À l’abattoir de Quillan (Aude), qui sort d’une période tourmentée, ayant failli conduire à sa fermeture ces derniers mois, les règles de confinement liées au Covid-19 ont certes fortement perturbé l’organisation de ses missions, mais l’activité d’abattage continue.

“Pour l’instant, seule notre responsable qualité, qui doit garder son enfant, a été contrainte de s’arrêter. Le travail administratif est transféré à domicile, et les trois personnes en place dans les halls d’abattage sont à des postes de travail suffisamment éloignés pour respecter les règles de distanciation. Ils prennent chacun leur pause en différé, et vont à l’extérieur, pour ne pas se retrouver en même temps dans des endroits confinés”, explique depuis son domicile Sandrine Campillo, co-gérante de l’abattoir et éleveuse de bovins à Nébias.

De chez elle, Sandrine Campillo va assurer la permanence téléphonique et administrative, ainsi que la direction opérationnelle, pour la première quinzaine de confinement. “Pour l’instant, j’arrive à concilier l’élevage et la gestion de l’abattoir, mais ce sera très compliqué de maintenir ça dans la durée. Je consacre deux heures le matin et le soir pour alimenter le troupeau, et pour ne pas tout laisser à mon mari”, poursuit-elle. En outre, l’absence de la responsable qualité fait peser à terme des incertitudes sur le maintien de l’activité au-delà des quinze jours de quarantaine. Les analyses de carcasses ont, pour l’heure, été déléguées au personnel présent, mais ce point fait partie des sujets critiques évoqués pour justifier de l’arrêt de l’abattoir en fin d’année 2019. “Des mesures ont été prises pour accueillir les enfants des personnels médicaux, mais nous sommes également un service essentiel et vital pour nourrir la population. Nous aimerions donc pouvoir bénéficier également d’une telle mesure pour ne pas mettre en péril notre fonctionnement”, reprend-elle.
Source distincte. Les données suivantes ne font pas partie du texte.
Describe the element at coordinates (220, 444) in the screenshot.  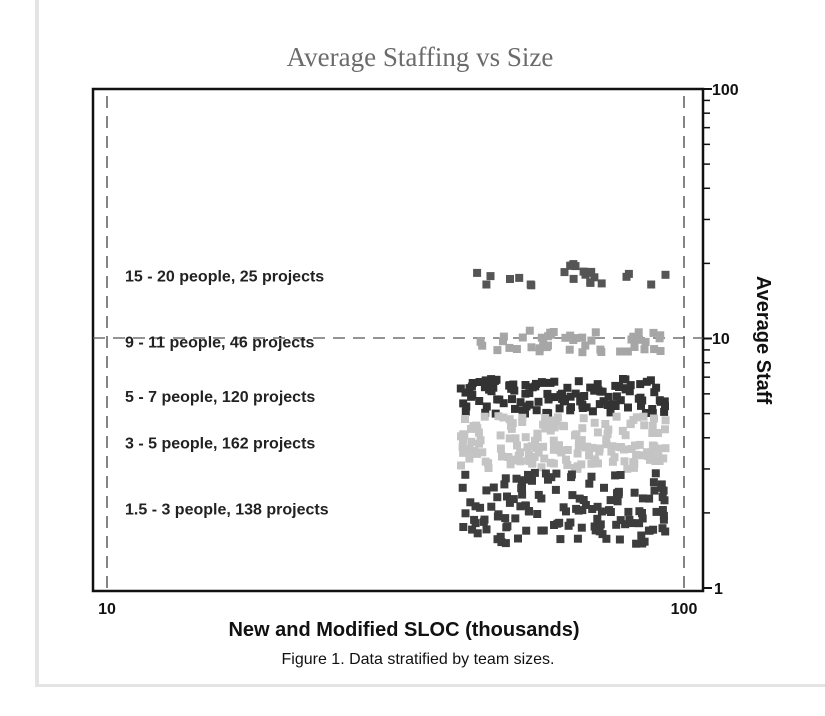
I see `band-label: 3 - 5 people, 162 projects` at that location.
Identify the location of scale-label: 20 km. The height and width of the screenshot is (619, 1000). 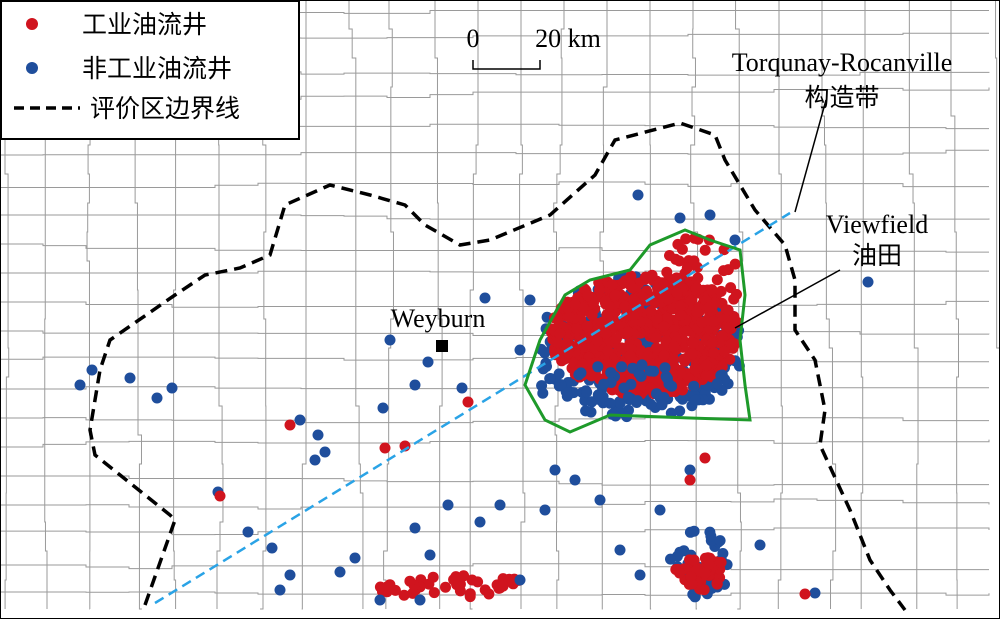
(568, 38).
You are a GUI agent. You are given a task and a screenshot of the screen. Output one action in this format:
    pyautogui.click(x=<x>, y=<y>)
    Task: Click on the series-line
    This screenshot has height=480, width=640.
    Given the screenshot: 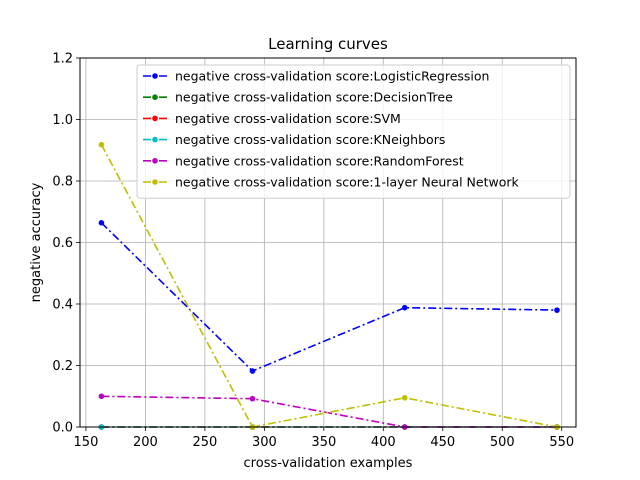 What is the action you would take?
    pyautogui.click(x=329, y=412)
    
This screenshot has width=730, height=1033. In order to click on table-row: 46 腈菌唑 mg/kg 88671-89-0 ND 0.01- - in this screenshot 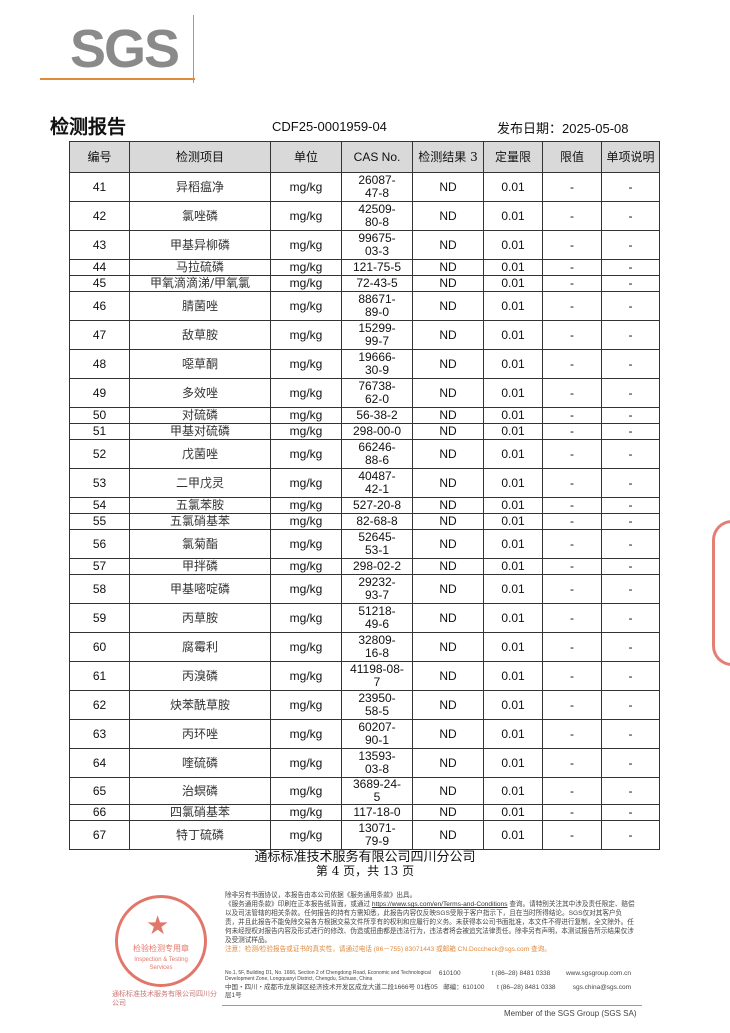, I will do `click(364, 306)`.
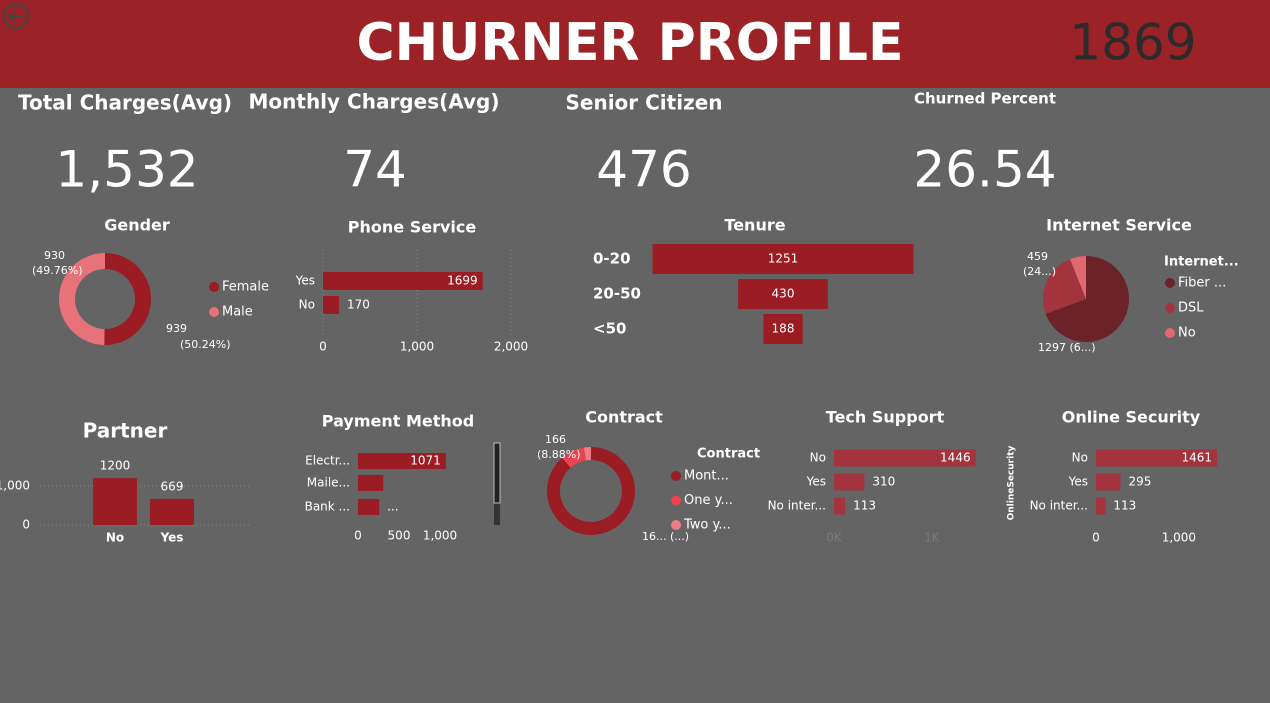  What do you see at coordinates (1012, 482) in the screenshot?
I see `y-axis-title: OnlineSecurity` at bounding box center [1012, 482].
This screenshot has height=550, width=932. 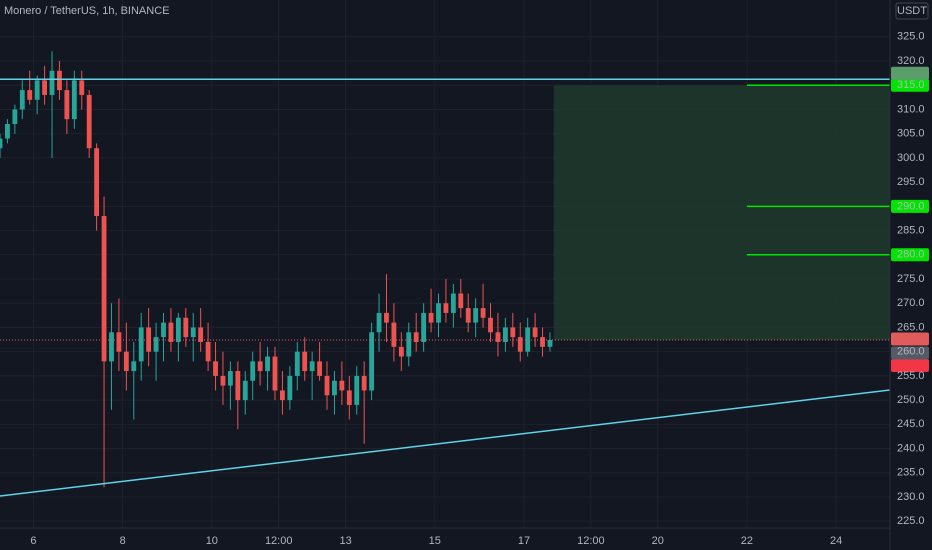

Tonnage essentiel pour la pérennité financière

Les prévisions d’abattage ont un peu diminué pour certains éleveurs travaillant en vente directe, avec une chute annoncée de la fréquentation des clients. “Mais quelques-uns ont reçu des demandes de clients en prévision des difficultés à se déplacer et maintiennent les volumes. D’autant que nous arrivons dans notre période de pointe pour l’abattage des agneaux pour Pâques”, poursuit Sandrine Campillo. Il ne faudrait pas toutefois que le tonnage baisse drastiquement, car la pérennité de l’abattoir est intimement dépendante de celui-ci. L’ensemble des acteurs s’était mobilisé en fin d’année autour de cette question essentielle de garantie du tonnage d’abattage, “et nous ne pouvons pas nous permettre financièrement de descendre en dessous des 450 tonnes de carcasses sur l’année. Nous avons réussi par le passé, mais au prix d’énormes difficultés qui ne pourront pas se reproduire”, s’inquiète-t-elle.
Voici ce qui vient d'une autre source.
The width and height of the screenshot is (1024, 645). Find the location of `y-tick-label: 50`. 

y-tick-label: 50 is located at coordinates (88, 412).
Sur un plan strictement logistique, les procédures de respect des barrières sanitaires sont respectées pour ne pas disséminer le virus. Aucun public autre que le personnel ne peut rentrer dans les bureaux, et tous les éleveurs doivent s’appliquer du gel de solution hydro-alcoolique à leur arrivée, avant de décharger leurs animaux. Cependant, la continuité du suivi vétérinaire reste une épée de Damoclès sur le fonctionnement du site d’abattage. Deux vétérinaires basés à Quillan assurent en alternance les contrôles ante mortem et post mortem, et un agent du service vétérinaire est en place toute la journée à l’abattoir. Si l’un d’entre eux devait faire défection pour cause médicale ou autre, l’abattage serait impossible. “Si cela devait arriver un jour, il est impératif que nous le sachions avant 11 h, quand les brebis sont toutes déchargées. Si les animaux étaient déchargés sans pouvoir être abattus dans la foulée, nous serions confrontés à un énorme problème d’organisation”, s’inquiète Sandrine Campillo.